The “Some Girls” reissue, is being released in various configurations, from a lavish (and expensive) boxset to a 2-disc set with the remastered original album and a second disc of outtakes, similar to last year’s “Exile on Main Street” reissue. While the material on the second disc essentially proves that the Stones made the right call with in what made the cut and what didn’t, the outtakes are an interesting glimpse at what could have been. A good majority of them, for instance, are country songs and the rest are traditional blues/rock homages. Only one country song made the final album line-up (“Far Away Eyes”), and its nearly a parody of classic country music, and there are no rockin’ blues numbers to be found. Its rather amazing that an album as diverse – and successful – as “Some Girls” could have been so radically different. No one can be certain, of course, but it seems safe to say that if they were to have released the songs that make up this bonus disc as their album in ’78, we probably wouldn’t be revisiting it now, and we may not even still be talking about the Stones themselves. That’s not to say there aren’t a handful of fun, well-written, even rockin’ tracks among the outtakes (“Claudine”, “So Young”, “Do You Think I Really Care”, and “Keep Up Blues” are the standouts to these ears), and die hard fans and completests will be elated to finally have professionally released versions of these oft-bootlegged tracks; but none of them jump out as something that should have been traded for a song that made it on the album instead.

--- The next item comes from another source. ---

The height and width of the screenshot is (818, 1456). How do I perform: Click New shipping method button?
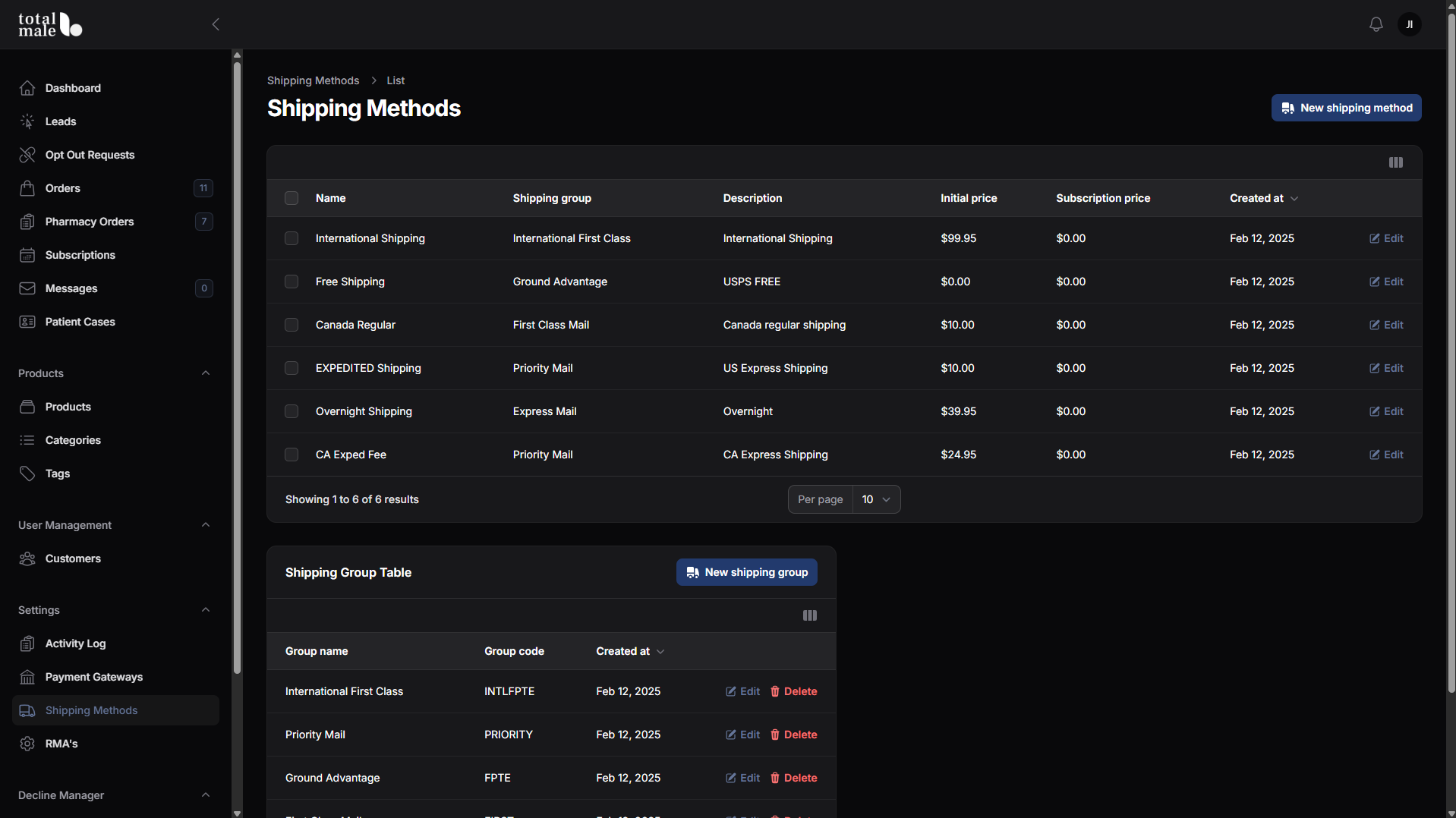pyautogui.click(x=1346, y=108)
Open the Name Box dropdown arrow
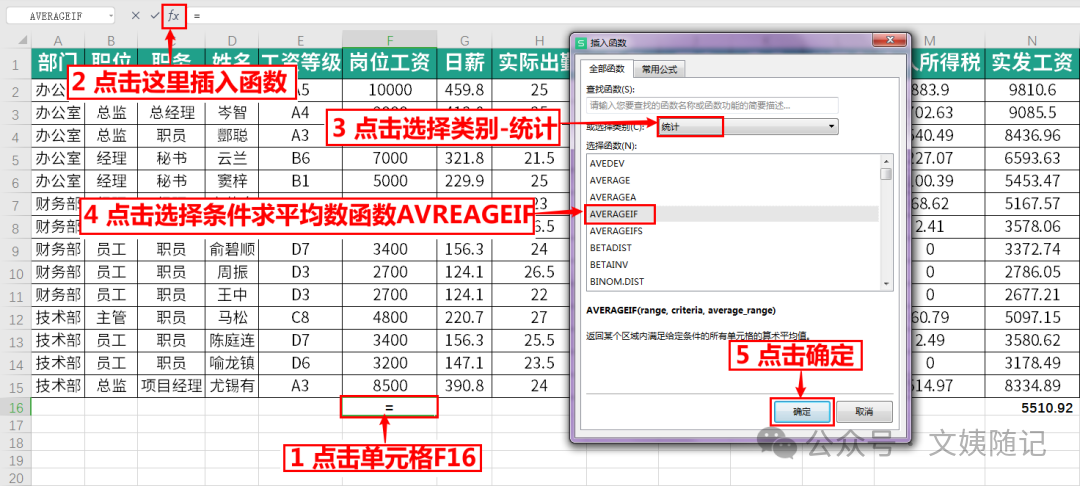The height and width of the screenshot is (486, 1080). click(111, 15)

Whether because they knew they had to fight to stay relevant, because they wanted to get as many tunes in the can in case Keith ended up in jail for years to come, or if they were just inspired and on a creative roll, the Stones were especially productive during the “Some Girls” sessions, churning out over 50 tracks that were never released (some, including a few on the bonus disc here, never finished). None of those shelved cuts that have emerged over the years, however, has been able to make a case that the album would have been better with its inclusion.
Which just goes to show – if there were still any doubt – “Some Girls” is one perfect damn record.
Key Tracks: Before They Make Me Run, Beast of Burden, Shattered, Some Girls.